>> Start Given information
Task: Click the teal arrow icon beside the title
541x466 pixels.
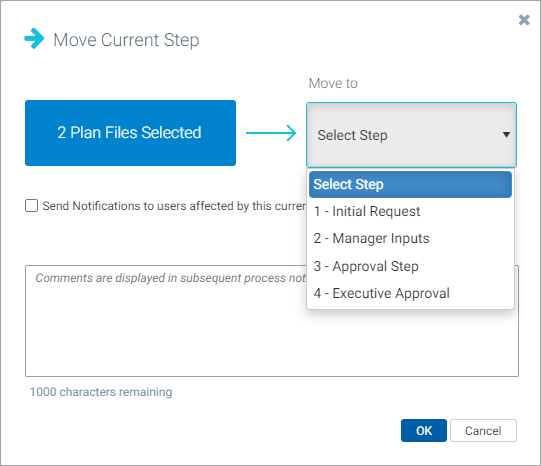Action: click(x=35, y=39)
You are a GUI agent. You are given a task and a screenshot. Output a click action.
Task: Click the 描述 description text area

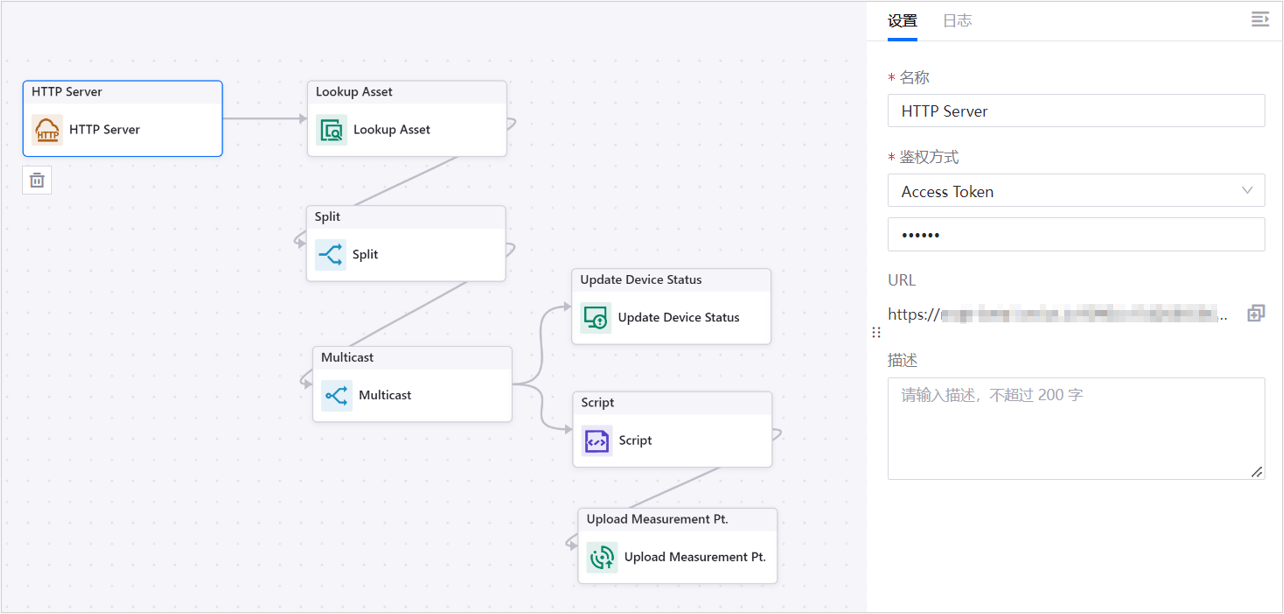[1076, 428]
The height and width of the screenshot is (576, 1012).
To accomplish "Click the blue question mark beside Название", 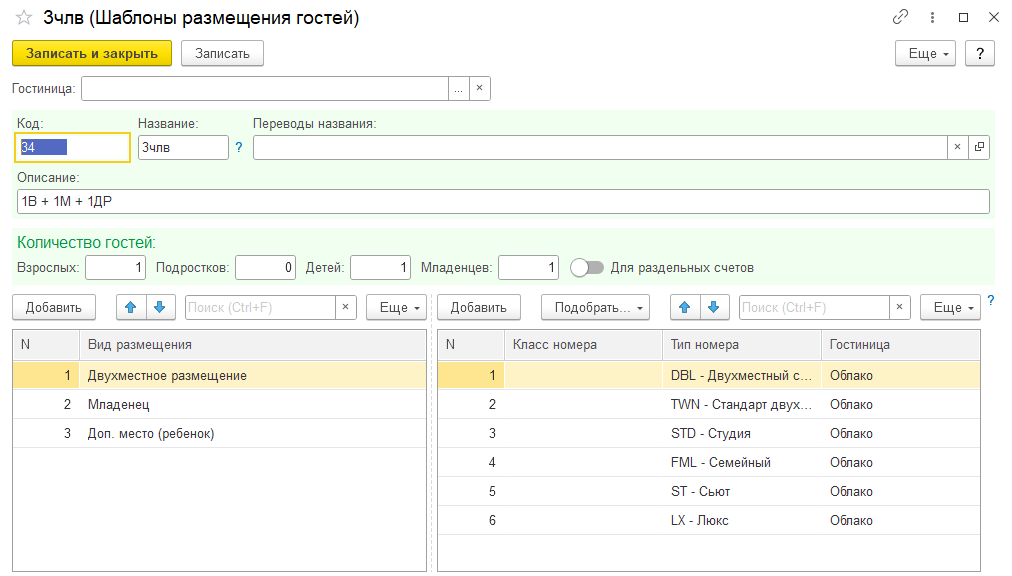I will [x=239, y=147].
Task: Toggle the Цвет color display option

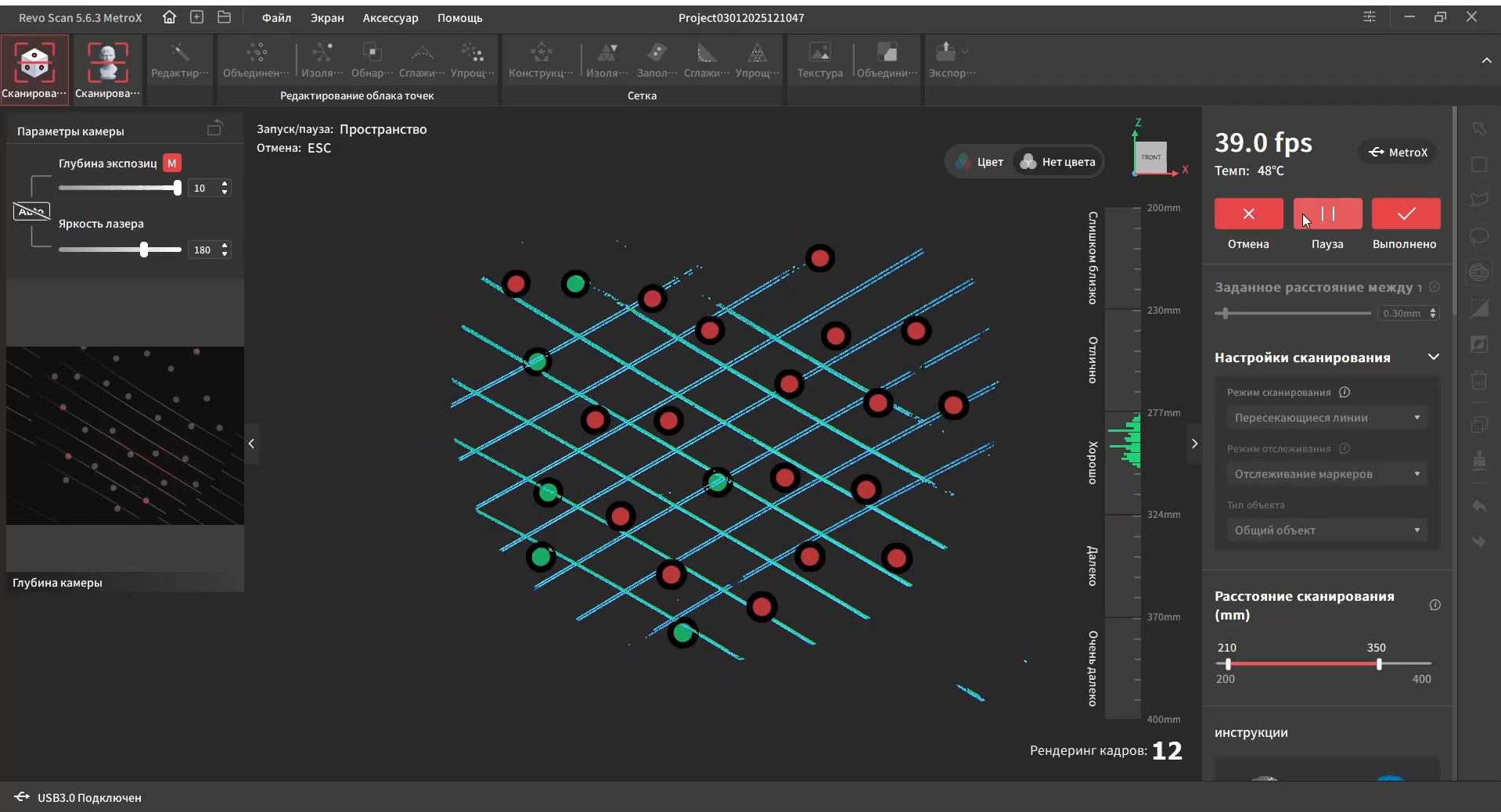Action: [980, 162]
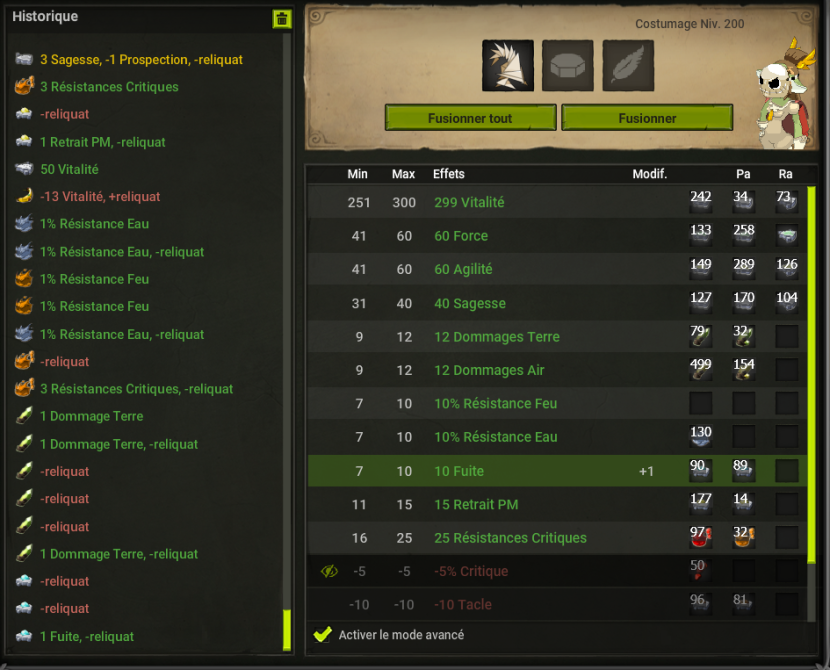Apply the 126 Ra Agilité rune
The width and height of the screenshot is (830, 670).
pos(787,269)
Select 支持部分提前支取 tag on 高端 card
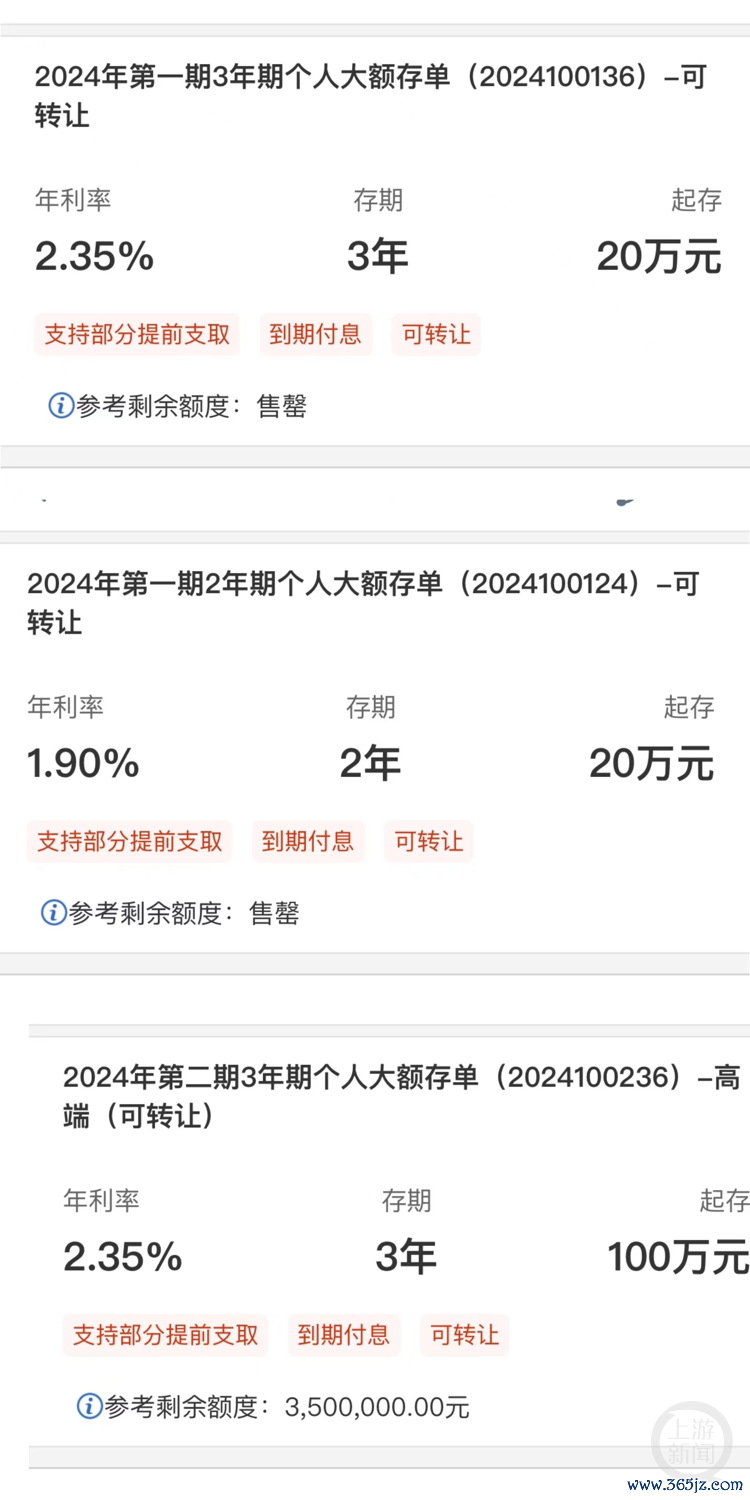The height and width of the screenshot is (1500, 750). 166,1334
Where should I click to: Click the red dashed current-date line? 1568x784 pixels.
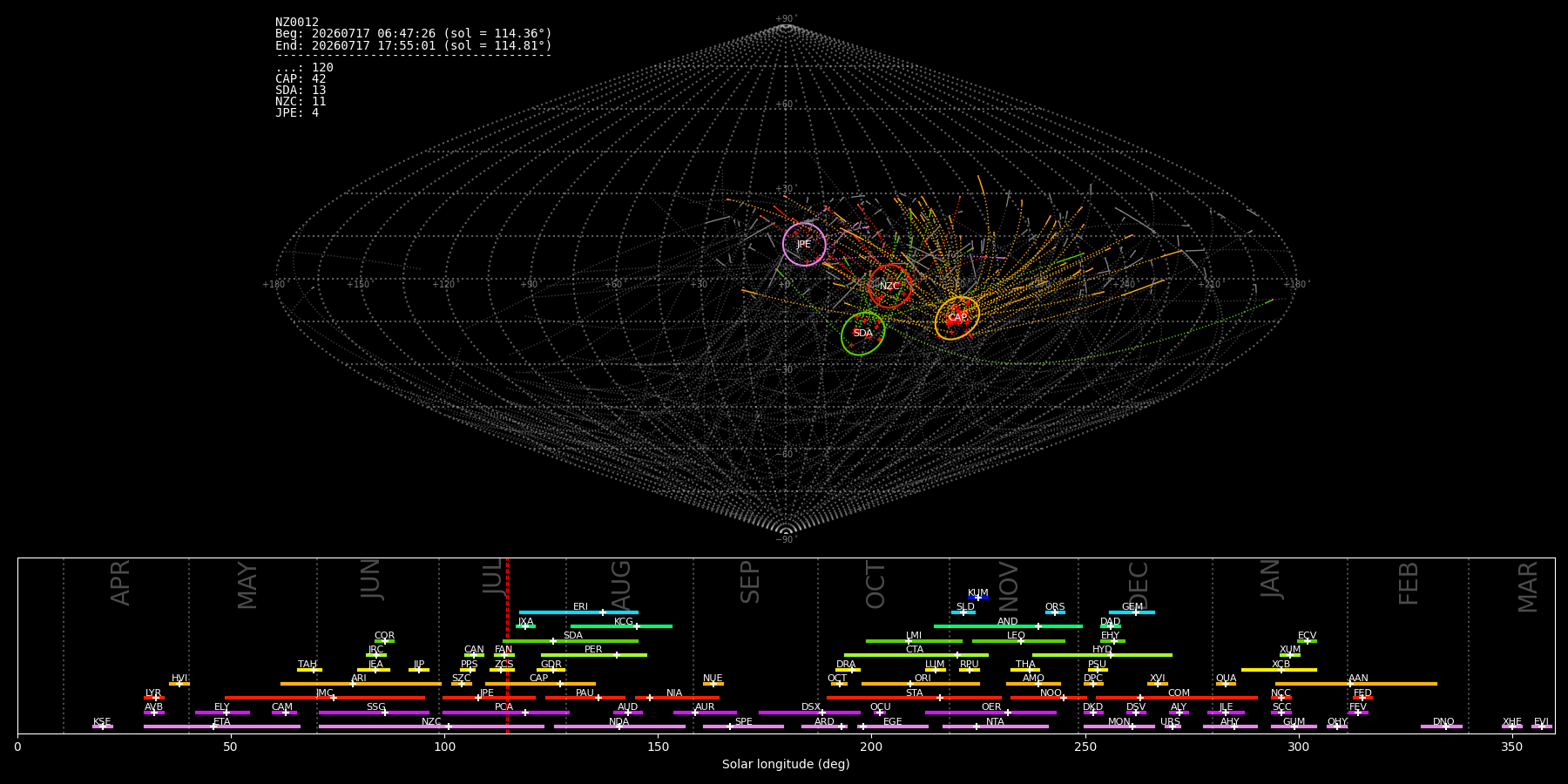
>> End Given information
Exercise:
Write out the lines again with "red dashed" swapped for "green dotted" and nothing else changed. Begin at the line that has "Task: Toggle the Цвет color display option" and go through the end of the rows, and leave the pictures out.

Exercise solution:
Task: Toggle the Цвет color display option

Action: [980, 162]
Apply the 126 Ra Agilité rune
The width and height of the screenshot is (830, 670).
pos(787,269)
Select 支持部分提前支取 tag on 高端 card
The height and width of the screenshot is (1500, 750). 166,1334
Where should I click to: Click the green dotted current-date line? 1568x784 pixels.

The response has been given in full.